■ **TASK DESCRIPTION**: Filter these entries down to lines holding "chevron".
=======
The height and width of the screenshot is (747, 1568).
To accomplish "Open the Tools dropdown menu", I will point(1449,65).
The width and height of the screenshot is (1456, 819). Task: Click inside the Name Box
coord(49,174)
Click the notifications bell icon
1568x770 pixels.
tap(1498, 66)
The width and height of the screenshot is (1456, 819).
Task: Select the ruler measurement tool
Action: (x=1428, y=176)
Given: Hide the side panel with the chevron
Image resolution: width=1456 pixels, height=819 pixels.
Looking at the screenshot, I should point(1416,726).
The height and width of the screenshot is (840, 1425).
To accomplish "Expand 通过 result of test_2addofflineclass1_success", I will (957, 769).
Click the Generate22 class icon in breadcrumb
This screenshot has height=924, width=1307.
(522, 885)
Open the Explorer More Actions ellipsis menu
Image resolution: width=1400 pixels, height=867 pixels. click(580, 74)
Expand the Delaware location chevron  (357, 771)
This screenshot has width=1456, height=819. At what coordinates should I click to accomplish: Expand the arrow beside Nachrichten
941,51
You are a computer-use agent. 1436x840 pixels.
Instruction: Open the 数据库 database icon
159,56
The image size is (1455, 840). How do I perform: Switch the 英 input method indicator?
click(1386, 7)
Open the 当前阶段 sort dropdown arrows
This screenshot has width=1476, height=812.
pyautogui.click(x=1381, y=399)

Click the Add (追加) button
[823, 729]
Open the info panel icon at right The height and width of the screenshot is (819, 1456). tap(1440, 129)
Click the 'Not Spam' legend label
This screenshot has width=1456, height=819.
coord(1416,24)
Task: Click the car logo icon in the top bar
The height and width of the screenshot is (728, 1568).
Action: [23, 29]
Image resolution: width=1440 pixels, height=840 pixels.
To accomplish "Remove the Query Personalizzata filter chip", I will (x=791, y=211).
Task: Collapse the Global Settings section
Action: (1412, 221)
=======
■ **WORKED SOLUTION**:
Given: Hide the side panel with the chevron
Expand the Delaware location chevron  (357, 771)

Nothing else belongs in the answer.